# What's this???



## BillESC (Aug 22, 2012)

Look what I found today...


----------



## BillESC (Aug 22, 2012)

Wow, 53 views without a guess.


----------



## gafftapegreenia (Aug 22, 2012)

Amp rack?


----------



## JChenault (Aug 22, 2012)

BillESC said:


> Wow, 53 views without a guess.



Can you post a higher resolution image. It's pretty fuzzy on my monitor.


----------



## BillESC (Aug 22, 2012)

We have a winner. It is a pair of amplifiers. Here's what's in the rack above them.


----------



## avkid (Aug 22, 2012)

Let me guess, a retired electrical engineer did it?


----------



## chausman (Aug 22, 2012)

Does it work well?


----------



## techieman33 (Aug 23, 2012)

gafftapegreenia said:


> Amp rack?



I thought this was supposed to be for students for the first week?


----------



## BillESC (Aug 23, 2012)

Don't know who built it but it still works. The church has expanded into praise and worship and the two sets of five recessed ceiling speakers can no longer keep up.


----------



## Aman121 (Aug 23, 2012)

Those amps first reminded me of the altec 159x series of mono blocks but the heatsinks don't look quite right and Altec never has vents on the amp cases. Not to mention the innards are way different. Perhaps their dukane medallion series or some other industrial brand. The vents on the edge of the rack remind me of an electro sound amp I saw once. Dont know anything about electro sound. Do the amps use output transformers?


----------



## STEVETERRY (Aug 23, 2012)

BillESC said:


> Don't know who built it but it still works. The church has expanded into praise and worship and the two sets of five recessed ceiling speakers can no longer keep up.
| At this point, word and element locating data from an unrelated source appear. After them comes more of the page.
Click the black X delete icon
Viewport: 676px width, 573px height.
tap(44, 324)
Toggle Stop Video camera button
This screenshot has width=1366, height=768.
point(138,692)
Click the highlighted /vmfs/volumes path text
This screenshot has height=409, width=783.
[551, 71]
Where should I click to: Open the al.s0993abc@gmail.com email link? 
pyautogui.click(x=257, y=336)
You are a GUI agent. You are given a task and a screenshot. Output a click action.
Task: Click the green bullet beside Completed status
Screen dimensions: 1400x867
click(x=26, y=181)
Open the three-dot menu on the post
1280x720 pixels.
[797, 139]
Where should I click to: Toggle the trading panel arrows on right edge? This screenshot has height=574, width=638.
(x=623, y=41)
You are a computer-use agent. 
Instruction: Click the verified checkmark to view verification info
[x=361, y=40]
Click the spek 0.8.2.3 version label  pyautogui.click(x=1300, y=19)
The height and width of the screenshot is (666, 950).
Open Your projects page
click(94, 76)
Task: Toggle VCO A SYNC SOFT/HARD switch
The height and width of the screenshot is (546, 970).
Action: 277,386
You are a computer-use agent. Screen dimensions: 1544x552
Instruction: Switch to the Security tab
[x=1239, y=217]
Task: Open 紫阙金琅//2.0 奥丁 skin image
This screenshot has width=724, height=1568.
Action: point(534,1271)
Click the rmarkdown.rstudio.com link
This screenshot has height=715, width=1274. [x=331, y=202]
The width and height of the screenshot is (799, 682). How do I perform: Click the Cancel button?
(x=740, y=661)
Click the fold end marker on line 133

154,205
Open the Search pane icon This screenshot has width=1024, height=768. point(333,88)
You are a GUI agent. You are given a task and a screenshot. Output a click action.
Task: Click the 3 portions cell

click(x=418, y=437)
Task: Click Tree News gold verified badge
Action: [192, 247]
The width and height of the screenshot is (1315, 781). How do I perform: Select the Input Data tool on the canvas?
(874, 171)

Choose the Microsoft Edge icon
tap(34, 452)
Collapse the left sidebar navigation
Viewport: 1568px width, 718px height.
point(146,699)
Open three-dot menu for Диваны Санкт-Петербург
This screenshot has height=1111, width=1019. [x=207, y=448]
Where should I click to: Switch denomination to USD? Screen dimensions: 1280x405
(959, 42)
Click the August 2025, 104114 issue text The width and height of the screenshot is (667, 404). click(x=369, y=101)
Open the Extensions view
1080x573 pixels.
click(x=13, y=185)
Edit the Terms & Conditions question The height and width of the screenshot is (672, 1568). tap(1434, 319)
Not intending to blaspheme, but I would think that a good bit more than praise and worship would be needed to keep that rig running reliably.

ST


----------



## STEVETERRY (Aug 23, 2012)

And, there is, of course, the fire risk.

ST


----------



## danhr (Aug 24, 2012)

Wow. Takes me back to my days as a sound tech for the NY State Fair.


----------



## Les (Aug 24, 2012)

STEVETERRY said:


> And, there is, of course, the fire risk.
> 
> ST



"Yeah, just don't touch this, this or this. Actually, don't touch _any_ of it. In fact, don't even look at it."


----------



## Aman121 (Aug 24, 2012)

Les said:


> "Yeah, just don't touch this, this or this. Actually, don't touch _any_ of it. In fact, don't even look at it."



I found my new favorite quote!!!!!


----------



## porkchop (Aug 26, 2012)

Les said:


> "Yeah, just don't touch this, this or this. Actually, don't touch _any_ of it. In fact, don't even look at it."



Pretty much the story of my life


----------